WRITTEN TASK: Swap "Identify the location of" for "Find the position of" in the data lines starting with the line containing "Identify the location of menu-label: 联系我们." and running through the end of the data. Return only those lines, with nothing else altered.

Source data:
------------------------
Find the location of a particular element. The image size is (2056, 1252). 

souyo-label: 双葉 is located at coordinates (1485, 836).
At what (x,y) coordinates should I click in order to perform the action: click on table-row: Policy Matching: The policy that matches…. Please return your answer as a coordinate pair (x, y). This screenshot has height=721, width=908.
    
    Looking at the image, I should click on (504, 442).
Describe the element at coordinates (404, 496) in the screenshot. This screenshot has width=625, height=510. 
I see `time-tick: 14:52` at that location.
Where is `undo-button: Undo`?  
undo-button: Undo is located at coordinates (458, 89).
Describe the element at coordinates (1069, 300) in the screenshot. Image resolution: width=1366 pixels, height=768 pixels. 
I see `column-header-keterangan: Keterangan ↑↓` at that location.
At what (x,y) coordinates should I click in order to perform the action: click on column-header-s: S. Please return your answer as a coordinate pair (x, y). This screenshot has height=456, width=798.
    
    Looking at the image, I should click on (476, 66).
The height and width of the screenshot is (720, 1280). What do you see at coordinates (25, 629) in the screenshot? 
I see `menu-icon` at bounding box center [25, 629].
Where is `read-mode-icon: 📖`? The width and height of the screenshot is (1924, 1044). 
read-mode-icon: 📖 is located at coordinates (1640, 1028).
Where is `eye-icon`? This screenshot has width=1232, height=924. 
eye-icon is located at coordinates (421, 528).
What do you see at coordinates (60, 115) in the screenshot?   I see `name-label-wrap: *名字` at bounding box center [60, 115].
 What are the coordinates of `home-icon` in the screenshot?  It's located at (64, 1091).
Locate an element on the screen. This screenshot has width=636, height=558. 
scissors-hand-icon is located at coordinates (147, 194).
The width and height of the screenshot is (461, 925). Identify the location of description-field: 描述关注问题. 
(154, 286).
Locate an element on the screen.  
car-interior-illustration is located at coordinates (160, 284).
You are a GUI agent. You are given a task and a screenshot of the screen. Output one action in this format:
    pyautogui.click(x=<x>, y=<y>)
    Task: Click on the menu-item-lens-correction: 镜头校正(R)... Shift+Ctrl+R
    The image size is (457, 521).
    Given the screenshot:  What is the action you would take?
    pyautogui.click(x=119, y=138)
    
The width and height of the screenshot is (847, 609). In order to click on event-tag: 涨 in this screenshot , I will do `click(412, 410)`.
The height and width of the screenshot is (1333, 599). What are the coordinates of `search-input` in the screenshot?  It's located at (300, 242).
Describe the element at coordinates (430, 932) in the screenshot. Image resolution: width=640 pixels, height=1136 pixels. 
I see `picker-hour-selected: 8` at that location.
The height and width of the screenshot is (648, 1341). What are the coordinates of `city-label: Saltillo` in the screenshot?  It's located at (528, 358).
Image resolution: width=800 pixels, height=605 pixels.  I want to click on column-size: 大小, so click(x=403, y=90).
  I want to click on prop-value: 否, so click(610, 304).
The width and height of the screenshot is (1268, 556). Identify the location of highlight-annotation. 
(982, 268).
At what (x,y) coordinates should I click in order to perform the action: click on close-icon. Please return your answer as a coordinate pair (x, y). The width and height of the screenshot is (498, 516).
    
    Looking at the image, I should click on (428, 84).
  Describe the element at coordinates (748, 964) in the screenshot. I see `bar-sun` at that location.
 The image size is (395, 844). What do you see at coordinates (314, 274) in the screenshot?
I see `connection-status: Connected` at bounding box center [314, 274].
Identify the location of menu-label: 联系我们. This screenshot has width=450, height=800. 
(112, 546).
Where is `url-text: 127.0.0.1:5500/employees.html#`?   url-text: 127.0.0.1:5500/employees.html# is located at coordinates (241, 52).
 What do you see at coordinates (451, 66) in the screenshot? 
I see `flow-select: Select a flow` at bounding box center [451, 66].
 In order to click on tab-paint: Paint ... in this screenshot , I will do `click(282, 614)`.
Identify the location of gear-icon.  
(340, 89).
------------------------
RESPONSE AREA:
Find the position of menu-label: 联系我们. This screenshot has width=450, height=800. 
(112, 546).
Where is `url-text: 127.0.0.1:5500/employees.html#`?   url-text: 127.0.0.1:5500/employees.html# is located at coordinates (241, 52).
 What do you see at coordinates (451, 66) in the screenshot? 
I see `flow-select: Select a flow` at bounding box center [451, 66].
 In order to click on tab-paint: Paint ... in this screenshot , I will do `click(282, 614)`.
Find the position of gear-icon.  
(340, 89).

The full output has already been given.